▶ _Istruzioni e requisiti_:
Prosegui il testo sui bombardamenti statunitensi contro i siti nucleari iraniani, partendo subito dopo l'ultima frase riportata.

▶ _Testo fornito_:
================================

Domenica anche Dan Caine, il capo di Stato maggiore della Difesa, ha detto che per valutare l’entità dei danni ci vorrà del tempo, mentre in un’intervista con NBC News il vicepresidente J.D. Vance si è detto convinto che gli attacchi abbiano «ritardato in modo sostanziale le possibilità [dell’Iran] di sviluppare un’arma nucleare». L’Iran ha ufficialmente parlato di danni limitati, quasi certamente anche per ragioni di propaganda.

Le prime analisi, basate sulle immagini satellitari, mostrano danni e “crateri” formati dalle bombe che sono state sganciate, ma al momento non è possibile stabilire se il programma nucleare iraniano sia stato effettivamente fermato o ritardato in modo rilevante, come negli obiettivi degli Stati Uniti e di Israele. Vari analisti ritengono che prima degli attacchi l’Iran avesse spostato altrove (non è chiaro dove) circa 400 chilogrammi di uranio arricchito, ossia quello che con un ulteriore processo di arricchimento servirebbe per produrre armi atomiche e che viene lavorato nei siti colpiti.

I bombardamenti statunitensi delle prime ore di domenica sono stati compiuti da bombardieri B-2 Spirit, molto riconoscibili per la loro forma ad ali di pipistrello, e con bombe cosiddette bunker buster, cioè quelle che possono penetrare sottoterra in profondità. Sono stati colpiti i siti di Natanz e Isfahan, già obiettivo di attacchi israeliani, e soprattutto quello di Fordo, il più importante e anche il meglio protetto, costruito tra gli 80 e i 90 metri di profondità all’interno di una montagna vicino alla città di Qom.

Dall’analisi delle foto dei primi due siti si vedono danni superficiali e fori di ingresso delle bombe che sono arrivate in profondità. A Natanz il 13 giugno gli attacchi israeliani avevano già distrutto le infrastrutture elettriche e quindi danneggiato le centrifughe necessarie per arricchire l’uranio, secondo la AIEA.

================================

▶ _Dati mostrati_:
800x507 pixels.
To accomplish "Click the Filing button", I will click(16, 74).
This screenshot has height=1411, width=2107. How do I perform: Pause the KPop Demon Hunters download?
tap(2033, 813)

================================

▶ _La risposta_:
A Fordo le immagini satellitari sembrano indicare che gli Stati Uniti hanno colpito due strutture che si ritiene siano dei pozzi di ventilazione: sono probabilmente i punti più fragili, perché prevedono un’apertura verso l’esterno, ma necessari per permettere la circolazione dell’aria di una struttura pensata per resistere proprio ai bombardamenti. Non è possibile valutare quanto le strutture in profondità siano state danneggiate, ma le immagini mostrano cambi nel colore e nei contorni del terreno in superficie, probabilmente effetto della ricaduta di detriti.

– Leggi anche: Com’è fatto il sito nucleare di Fordo

Nei giorni precedenti agli attacchi erano stati registrati dei movimenti di camion intorno al sito: alcuni esperti ritengono che l’Iran abbia preventivamente trasferito l’uranio arricchito, un’operazione per cui basterebbero ampiamente i 16 camion fotografati dalle immagini satellitari della Maxar Technologies, un’azienda statunitense specializzata nelle osservazioni satellitari per operazioni di intelligence.